### Record set
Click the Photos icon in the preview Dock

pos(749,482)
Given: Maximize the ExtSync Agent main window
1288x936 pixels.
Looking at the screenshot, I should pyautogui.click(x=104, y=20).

### Problem details
The data above must be restated word for word.

### Answer
Click the Photos icon in the preview Dock

pos(749,482)
Given: Maximize the ExtSync Agent main window
1288x936 pixels.
Looking at the screenshot, I should pyautogui.click(x=104, y=20).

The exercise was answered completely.